**Given problem**
Pull out each line in the rows below that contains the string "value".

**Data for this exercise**
■ ■ ■

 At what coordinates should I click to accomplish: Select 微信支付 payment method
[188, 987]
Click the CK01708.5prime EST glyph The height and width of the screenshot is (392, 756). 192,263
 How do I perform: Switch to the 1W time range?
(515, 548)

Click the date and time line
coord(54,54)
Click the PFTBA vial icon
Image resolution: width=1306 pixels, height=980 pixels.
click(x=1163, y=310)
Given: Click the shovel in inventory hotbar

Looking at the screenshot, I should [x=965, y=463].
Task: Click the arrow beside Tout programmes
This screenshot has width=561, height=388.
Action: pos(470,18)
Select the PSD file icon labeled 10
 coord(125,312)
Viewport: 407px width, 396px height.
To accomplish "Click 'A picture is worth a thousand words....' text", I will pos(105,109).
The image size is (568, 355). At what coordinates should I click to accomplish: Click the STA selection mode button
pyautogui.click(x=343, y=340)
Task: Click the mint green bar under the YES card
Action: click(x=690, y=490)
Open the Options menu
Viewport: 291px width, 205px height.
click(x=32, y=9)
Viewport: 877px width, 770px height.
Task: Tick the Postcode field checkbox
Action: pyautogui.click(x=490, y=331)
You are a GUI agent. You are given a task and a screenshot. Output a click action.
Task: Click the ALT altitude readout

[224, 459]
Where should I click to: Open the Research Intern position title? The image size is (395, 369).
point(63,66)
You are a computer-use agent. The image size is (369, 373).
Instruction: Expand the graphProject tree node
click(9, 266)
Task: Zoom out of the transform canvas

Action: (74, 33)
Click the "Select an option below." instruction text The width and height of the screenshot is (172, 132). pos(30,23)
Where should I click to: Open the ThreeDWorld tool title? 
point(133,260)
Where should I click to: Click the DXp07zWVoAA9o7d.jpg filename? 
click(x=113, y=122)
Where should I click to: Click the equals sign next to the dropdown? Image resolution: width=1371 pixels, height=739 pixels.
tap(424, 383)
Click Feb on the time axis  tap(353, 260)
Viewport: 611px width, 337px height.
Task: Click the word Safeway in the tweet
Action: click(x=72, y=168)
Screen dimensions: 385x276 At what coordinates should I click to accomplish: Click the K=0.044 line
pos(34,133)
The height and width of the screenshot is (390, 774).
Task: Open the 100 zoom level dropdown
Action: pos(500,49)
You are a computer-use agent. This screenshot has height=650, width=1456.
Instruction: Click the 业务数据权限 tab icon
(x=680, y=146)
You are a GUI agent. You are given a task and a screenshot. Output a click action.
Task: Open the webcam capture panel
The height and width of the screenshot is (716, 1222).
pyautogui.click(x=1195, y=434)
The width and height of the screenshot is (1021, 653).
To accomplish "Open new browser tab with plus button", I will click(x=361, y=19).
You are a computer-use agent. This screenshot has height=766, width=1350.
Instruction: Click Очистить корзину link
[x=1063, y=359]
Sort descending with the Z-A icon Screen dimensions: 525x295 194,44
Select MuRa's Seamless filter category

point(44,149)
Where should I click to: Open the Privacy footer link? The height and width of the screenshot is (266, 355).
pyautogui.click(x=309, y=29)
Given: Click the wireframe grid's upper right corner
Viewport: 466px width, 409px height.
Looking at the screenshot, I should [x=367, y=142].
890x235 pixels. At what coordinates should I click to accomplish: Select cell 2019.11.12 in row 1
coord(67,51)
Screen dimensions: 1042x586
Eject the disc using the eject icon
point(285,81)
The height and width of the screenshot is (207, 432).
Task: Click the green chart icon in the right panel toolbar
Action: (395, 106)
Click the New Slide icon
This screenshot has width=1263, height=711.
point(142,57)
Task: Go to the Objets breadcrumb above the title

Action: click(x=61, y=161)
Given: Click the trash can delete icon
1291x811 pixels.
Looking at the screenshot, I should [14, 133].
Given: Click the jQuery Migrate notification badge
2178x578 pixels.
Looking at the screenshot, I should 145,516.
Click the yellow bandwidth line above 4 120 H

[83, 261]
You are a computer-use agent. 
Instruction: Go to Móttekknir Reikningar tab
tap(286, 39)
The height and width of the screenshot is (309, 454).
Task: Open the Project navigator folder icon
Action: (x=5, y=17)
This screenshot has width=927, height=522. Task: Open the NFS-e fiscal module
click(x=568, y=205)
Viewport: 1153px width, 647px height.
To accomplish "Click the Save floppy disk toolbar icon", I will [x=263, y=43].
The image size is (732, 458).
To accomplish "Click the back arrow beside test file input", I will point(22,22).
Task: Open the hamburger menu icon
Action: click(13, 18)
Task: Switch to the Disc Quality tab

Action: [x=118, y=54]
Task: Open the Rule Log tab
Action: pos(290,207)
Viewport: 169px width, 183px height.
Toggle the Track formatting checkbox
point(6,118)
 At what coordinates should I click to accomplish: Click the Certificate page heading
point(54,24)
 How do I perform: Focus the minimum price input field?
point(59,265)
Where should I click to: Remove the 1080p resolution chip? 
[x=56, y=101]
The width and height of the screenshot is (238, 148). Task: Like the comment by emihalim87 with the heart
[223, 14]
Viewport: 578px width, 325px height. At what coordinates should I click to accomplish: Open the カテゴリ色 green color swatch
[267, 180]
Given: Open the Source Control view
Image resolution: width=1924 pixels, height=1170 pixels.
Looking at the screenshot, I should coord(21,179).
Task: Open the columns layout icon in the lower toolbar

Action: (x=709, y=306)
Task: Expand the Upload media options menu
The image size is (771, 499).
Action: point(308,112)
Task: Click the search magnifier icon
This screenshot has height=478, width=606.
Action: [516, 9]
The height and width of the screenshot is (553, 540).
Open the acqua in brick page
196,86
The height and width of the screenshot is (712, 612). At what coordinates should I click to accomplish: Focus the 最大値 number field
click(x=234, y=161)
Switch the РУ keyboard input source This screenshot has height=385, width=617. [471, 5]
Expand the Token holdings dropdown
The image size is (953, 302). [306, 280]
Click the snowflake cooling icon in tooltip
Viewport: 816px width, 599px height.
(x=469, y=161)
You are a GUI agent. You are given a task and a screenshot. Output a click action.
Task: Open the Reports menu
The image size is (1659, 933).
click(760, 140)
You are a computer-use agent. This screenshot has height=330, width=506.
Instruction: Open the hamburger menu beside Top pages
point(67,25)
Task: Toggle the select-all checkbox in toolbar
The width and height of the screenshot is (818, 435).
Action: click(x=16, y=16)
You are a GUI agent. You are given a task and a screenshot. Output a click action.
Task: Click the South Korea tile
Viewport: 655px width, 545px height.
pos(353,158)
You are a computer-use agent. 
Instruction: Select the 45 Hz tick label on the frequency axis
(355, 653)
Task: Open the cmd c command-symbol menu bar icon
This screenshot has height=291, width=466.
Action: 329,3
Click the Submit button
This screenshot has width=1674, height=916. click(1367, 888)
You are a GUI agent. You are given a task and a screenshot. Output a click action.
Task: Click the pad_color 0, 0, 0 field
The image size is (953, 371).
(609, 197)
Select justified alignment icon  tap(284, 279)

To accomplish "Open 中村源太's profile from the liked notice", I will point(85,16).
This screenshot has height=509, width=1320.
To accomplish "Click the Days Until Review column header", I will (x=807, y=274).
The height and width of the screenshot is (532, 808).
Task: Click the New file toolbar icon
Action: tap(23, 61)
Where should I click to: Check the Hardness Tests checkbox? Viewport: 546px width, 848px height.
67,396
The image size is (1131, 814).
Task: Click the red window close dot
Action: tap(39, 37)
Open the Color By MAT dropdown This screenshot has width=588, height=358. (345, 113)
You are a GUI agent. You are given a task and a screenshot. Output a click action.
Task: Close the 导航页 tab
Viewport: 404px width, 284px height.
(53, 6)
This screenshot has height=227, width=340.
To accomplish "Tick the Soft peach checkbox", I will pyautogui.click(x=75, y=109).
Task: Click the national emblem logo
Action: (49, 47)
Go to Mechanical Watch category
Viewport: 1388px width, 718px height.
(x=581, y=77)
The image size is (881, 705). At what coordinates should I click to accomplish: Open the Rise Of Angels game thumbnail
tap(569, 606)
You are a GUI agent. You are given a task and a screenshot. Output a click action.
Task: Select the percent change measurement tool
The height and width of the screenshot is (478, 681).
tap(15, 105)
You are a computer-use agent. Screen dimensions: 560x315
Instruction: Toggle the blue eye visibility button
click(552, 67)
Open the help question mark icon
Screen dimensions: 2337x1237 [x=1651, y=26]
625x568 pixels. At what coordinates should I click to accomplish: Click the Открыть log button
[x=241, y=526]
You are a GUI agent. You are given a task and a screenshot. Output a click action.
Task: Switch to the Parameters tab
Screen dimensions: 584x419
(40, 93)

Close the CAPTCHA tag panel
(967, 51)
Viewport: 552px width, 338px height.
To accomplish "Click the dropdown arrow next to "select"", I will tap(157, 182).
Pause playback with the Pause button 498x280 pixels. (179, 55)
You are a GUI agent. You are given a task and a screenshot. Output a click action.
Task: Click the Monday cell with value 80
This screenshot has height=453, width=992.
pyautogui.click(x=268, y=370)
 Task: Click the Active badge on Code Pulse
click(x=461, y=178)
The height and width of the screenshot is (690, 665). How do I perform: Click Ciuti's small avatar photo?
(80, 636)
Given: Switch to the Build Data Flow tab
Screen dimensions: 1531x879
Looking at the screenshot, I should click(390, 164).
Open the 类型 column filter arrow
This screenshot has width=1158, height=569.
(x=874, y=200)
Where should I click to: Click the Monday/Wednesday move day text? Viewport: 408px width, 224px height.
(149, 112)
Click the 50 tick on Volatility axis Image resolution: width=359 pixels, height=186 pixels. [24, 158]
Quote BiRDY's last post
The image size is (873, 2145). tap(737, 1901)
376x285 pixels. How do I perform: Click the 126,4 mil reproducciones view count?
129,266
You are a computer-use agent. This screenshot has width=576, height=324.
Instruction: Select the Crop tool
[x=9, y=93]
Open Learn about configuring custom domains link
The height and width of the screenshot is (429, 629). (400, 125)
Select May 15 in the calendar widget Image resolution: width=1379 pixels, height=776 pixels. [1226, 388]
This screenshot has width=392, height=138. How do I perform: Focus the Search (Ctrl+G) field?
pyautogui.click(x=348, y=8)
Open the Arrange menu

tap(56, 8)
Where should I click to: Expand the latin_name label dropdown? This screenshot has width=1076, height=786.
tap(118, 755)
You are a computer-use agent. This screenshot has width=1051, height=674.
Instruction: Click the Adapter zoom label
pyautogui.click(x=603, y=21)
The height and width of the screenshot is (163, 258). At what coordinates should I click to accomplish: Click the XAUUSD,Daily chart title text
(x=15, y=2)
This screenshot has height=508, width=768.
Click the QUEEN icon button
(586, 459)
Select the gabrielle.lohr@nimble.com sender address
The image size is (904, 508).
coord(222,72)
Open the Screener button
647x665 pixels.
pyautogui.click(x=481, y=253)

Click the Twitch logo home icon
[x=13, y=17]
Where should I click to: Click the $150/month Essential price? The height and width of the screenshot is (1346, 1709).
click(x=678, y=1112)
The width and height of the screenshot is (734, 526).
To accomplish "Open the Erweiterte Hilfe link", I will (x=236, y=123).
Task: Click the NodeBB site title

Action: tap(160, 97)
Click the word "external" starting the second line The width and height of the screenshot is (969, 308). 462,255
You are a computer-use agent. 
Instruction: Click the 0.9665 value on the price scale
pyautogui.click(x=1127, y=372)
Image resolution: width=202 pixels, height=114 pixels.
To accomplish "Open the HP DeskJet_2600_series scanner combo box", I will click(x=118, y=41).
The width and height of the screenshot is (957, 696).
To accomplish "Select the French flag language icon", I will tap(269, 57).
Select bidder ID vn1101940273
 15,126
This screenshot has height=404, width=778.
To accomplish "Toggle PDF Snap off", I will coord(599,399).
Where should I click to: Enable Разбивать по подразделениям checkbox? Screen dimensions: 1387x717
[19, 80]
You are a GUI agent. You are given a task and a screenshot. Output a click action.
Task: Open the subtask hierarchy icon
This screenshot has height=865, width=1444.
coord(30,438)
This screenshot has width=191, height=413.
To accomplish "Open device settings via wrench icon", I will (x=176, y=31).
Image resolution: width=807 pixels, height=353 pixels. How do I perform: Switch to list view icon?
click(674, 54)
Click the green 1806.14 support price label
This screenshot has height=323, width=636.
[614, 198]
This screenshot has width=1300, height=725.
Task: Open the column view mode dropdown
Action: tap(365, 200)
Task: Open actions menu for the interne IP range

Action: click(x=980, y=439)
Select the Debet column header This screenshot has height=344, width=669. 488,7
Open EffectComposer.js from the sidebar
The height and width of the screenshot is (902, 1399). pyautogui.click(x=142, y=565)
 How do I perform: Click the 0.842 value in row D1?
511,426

■ ■ ■

**Task answer**
Task: Click the Monday cell with value 80
Instruction: Click the 0.9665 value on the price scale
 How do I perform: Click the 0.842 value in row D1?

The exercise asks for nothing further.